PROBLEM REQUIREMENTS
Exactly as they appear, copy the lines from the one holding "Open the Chn channel dropdown in Live Viewer" through the end of the records, leaving pictures out.

═══ EXTRACTED MATERIAL ═══

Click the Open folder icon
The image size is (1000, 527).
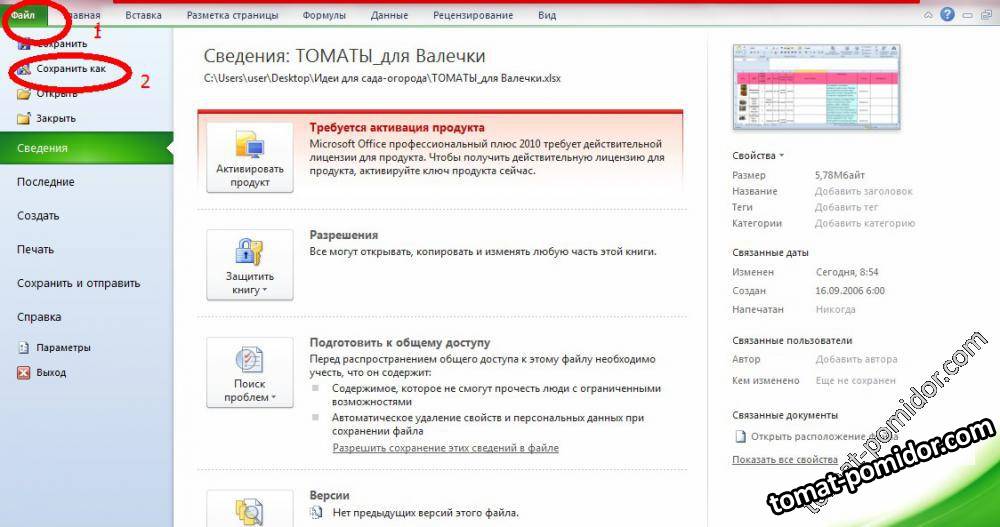pyautogui.click(x=24, y=94)
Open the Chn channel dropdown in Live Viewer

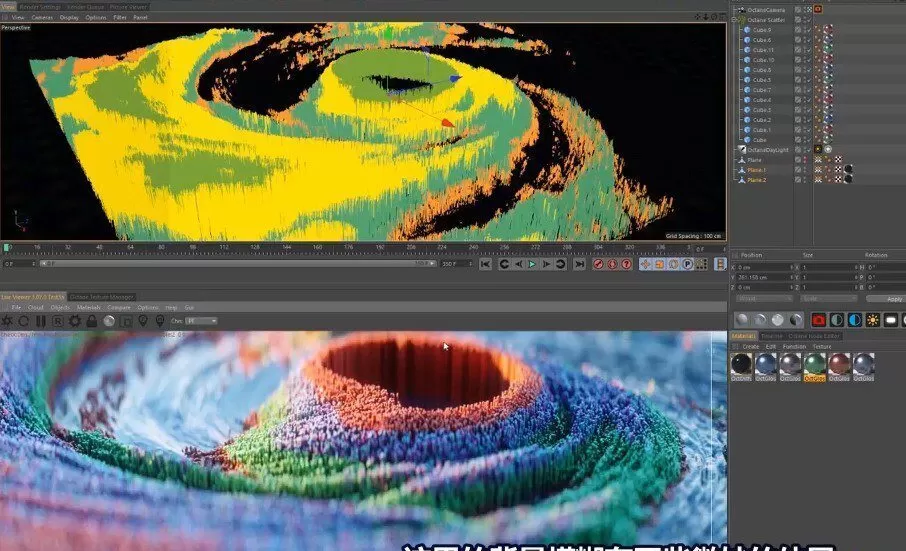(201, 321)
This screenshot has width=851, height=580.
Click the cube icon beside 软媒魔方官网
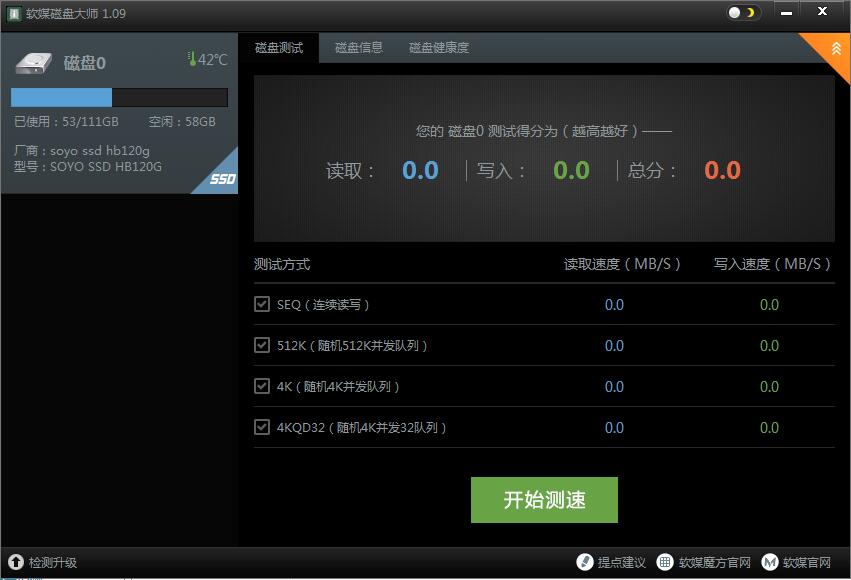[x=663, y=562]
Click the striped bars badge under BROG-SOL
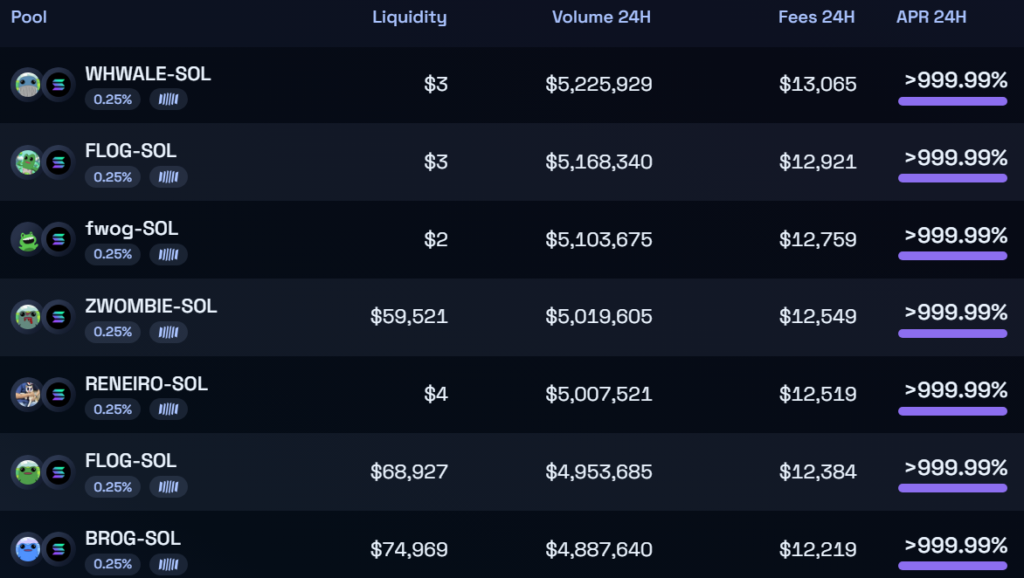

═══

EXERCISE RESPONSE
Open the Chn channel dropdown in Live Viewer

(201, 321)
This screenshot has width=851, height=580.
Click the cube icon beside 软媒魔方官网
[x=663, y=562]
Click the striped bars badge under BROG-SOL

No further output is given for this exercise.